The Washington PostDemocracy Dies in Darkness

Opinion The passing of a truth-teller

David Kay testifies before the Senate Armed Services Committee on Capitol Hill in January 2004. (Susan Biddle/The Washington Post)
5 min

Bob Drogin, a former national security reporter and editor at the Los Angeles Times, is the author of “Curveball: Spies, Lies, and the Con Man Who Caused a War.”

On Jan. 28, 2004, David Kay sat alone at a polished table in a Senate Armed Services Committee hearing room and publicly admitted what no U.S. official previously had said — that America had gone to war in Iraq based on egregiously bad intelligence.

“Let me begin by saying we were almost all wrong,” Kay began. “And I certainly include myself here. … Prior to the war, my view was that the best evidence that I had seen was that Iraq indeed had weapons of mass destruction. It turns out we were all wrong, probably, in my judgment. And that is most disturbing.”

With that, the quiet, unassuming Texan directly undercut President George W. Bush’s claims that Saddam Hussein’s vast arsenals of chemical, biological and perhaps nuclear weapons posed a direct threat to the United States and its allies, which of course had been the administration’s chief justification for taking the nation to war in Iraq in March 2003.

I was in the Senate hearing room that day and if Kay felt relieved, it didn’t show on his face. But it was a stunning admission. No one from the White House, nor anyone from the U.S. intelligence community, had previously conceded any errors in Iraq.

Kay’s testimony, based on his work as head of the CIA-led Iraq Survey Group, made him an outcast in official Washington. The CIA and the White House never forgave him for going public — or perhaps just for being right when they were wrong. He learned the hard way that speaking truth to power, a supposed American virtue, is rarely rewarded.
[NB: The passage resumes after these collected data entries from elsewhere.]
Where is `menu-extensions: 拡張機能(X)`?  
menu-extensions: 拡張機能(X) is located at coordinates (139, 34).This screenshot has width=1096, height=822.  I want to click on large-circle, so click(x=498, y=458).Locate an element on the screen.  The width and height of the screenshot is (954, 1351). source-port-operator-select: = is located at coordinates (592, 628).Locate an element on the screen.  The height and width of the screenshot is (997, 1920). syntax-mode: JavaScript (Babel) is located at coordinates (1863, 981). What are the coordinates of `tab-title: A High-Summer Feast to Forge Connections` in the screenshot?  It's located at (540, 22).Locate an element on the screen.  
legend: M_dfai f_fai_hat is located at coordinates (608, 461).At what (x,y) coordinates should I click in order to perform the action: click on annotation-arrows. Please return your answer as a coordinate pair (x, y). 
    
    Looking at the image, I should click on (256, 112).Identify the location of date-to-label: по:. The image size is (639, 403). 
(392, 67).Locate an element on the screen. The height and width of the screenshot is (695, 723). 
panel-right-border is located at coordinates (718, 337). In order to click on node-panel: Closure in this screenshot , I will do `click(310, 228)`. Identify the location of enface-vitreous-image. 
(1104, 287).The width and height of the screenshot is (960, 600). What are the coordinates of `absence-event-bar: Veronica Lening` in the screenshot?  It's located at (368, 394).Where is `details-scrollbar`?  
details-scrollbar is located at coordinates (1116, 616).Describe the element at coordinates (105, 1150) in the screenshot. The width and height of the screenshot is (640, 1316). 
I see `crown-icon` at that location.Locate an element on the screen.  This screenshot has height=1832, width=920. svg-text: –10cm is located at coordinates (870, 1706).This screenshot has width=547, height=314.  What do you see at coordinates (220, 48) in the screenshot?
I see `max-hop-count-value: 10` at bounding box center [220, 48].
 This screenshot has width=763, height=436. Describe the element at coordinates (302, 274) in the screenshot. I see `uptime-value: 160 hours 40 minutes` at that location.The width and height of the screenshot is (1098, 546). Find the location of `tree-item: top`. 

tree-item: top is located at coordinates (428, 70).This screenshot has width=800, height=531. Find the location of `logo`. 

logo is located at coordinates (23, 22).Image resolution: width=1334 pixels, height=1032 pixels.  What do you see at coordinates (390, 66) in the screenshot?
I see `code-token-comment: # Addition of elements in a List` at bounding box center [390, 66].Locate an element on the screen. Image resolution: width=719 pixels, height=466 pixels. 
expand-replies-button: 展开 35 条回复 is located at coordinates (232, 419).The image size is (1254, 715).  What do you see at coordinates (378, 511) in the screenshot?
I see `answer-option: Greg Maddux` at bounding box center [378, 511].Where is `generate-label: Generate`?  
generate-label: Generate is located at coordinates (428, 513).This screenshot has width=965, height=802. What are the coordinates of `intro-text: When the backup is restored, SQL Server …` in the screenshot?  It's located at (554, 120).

Kay faded so far from view that news organizations took more than a week to note his Aug. 13 death from cancer, at age 82.

To me, the self-effacing academic from tiny Winona, Tex., was an American hero. He deserved far more than the ignominy he endured for revealing the truth. His work in Washington dried up and, at one point, he told me he was shooting wedding photos in his forced retirement.

Those directly responsible for the United States’ tragedy in Iraq fared far better. George Tenet, who led the CIA during the 9/11 attacks and the run-up to war in Iraq — the worst intelligence failures in CIA history — was awarded the Presidential Medal of Freedom. Paul Wolfowitz, former deputy defense secretary and an avowed Iraq hawk, went on to lead the World Bank until he was felled by scandal. Other neocons who were cheerleaders for the war simply moved on.

I first met Kay after the 1991 Gulf War, when he led one of the U.N. teams hunting for nuclear, biological or chemical weapons in postwar Iraq. Stubborn in his ways, he once refused, despite a four-day standoff with Iraqi troops, to return evidence documenting illicit nuclear activities.

After that, he became a Washington “graybeard,” a think-tanker on weapons proliferation to whom the intelligence community would occasionally turn to help figure out what the United States’ enemies were up to.

After the March 2003 invasion of Iraq failed to find any weapons of mass destruction, or programs to produce them, Bush ordered the CIA to take over the hunt. Tenet quickly named Kay — an aide had seen Kay interviewed on TV — as head of the new Iraq Survey Group with the remit to find the missing WMDs.

But Kay was a political scientist, not a spy. He had never served in the military or been trained in espionage. He resented using his CIA-issued code name, “Buford S. Vincent.” And he refused the Pentagon’s request to wear military fatigues.

Over the next few months, Kay and his team of scientists, soldiers and spies in Baghdad investigated claim after claim of supposed nonconventional weapons, only to find the “intelligence” based on supposition and inference, not fact. He was distraught to realize that the United States had gone to war based on misjudgments and outright lies.

In late 2003, Kay flew back to Washington to confront Tenet and others with the hard truth. After 9/11, it was said, the CIA and other national security agencies had failed to connect the dots. In Iraq, Kay once told me, they made up the dots.

He was greeted as a heretic, a pariah. On earlier visits to CIA headquarters, he had been given a 7th-floor office down the hall from Tenet. Now, he was banished to a wing under construction, where his windowless room had neither a classified computer nor a secure phone. America’s chief weapons hunter heard about meetings on Iraq’s weapons after the fact, if at all. People avoided him in the halls. “I was contaminated, like Typhoid Mary,” he told me.

After a month, he quit. The CIA offered to let him stay on the payroll as a senior adviser. Kay told me they were trying to buy his silence, and that getting the facts out was more important. After he went public, one of Tenet’s aides bitterly told me Kay was a “traitor” because he had humiliated the CIA.

As the nation grapples with former president Donald Trump’s lies about the 2020 election, it’s worth saluting David Kay for telling an unpopular truth — whatever the cost.